An Indiana healthcare organization (HCO) has the dubious honor of becoming the first in 2018 to be forced offline by ransomware.
Hancock Health suffered the attack at around 9.30 pm last Thursday, local time, the HCO revealed in a statement yesterday.
The amount of Bitcoin demanded and the type of ransomware used are at present unknown. However, local reports at the time claimed that the entire network was affected – including 20 physician offices, wellness centers, hospitals and other facilities – forcing doctors, nurses and admin staff back to using pen and paper.
The HCO appears to have recovered remarkably quickly from the incident, presumably restoring from back-ups.
Its statement continued:
“Through the effective teamwork of the Hancock technology team, an expert technology consulting group, and our clinical team, Hancock was able to recover the use of its computers, and at this time, there is no evidence that any patient information was adversely affected. Hancock is continuing to work with national law enforcement to learn more about the incident. We plan to provide additional information to our community regarding this act soon.”
HCOs are thought to be particularly vulnerable to ransomware, given their large number of diverse endpoints and users, sometimes poor levels of cybersecurity, and the criticality of IT systems.
The NHS was famously hit hard by WannaCry in May 2017, with an estimated 19,000 operations and appointments cancelled as a result.
“As all good healthcare professionals know, prevention is better than treatment,” argued Infoblox technology director, Gary Cox.

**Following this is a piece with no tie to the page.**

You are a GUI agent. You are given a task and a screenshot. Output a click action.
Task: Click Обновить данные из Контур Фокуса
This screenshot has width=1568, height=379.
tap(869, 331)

“All organizations must ensure that their security measures are up to scratch: from having all software patched and up-to-date and making sure users observe best practice, to deploying DNS effectively as an enforcement point to block ransomware.”

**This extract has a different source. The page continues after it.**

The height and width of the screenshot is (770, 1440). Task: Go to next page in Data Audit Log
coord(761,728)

McAfee chief scientist, Raj Samani, added that the cybersecurity industry needs to improve its response to attacks on public services through better threat intelligence sharing.
“Traditionally many companies see their intelligence as a way of gaining a competitive advantage. However, as the amount of disruption continues to increase, 2018 needs to be the year where intelligence sharing after a successful attack becomes the norm,” he argued.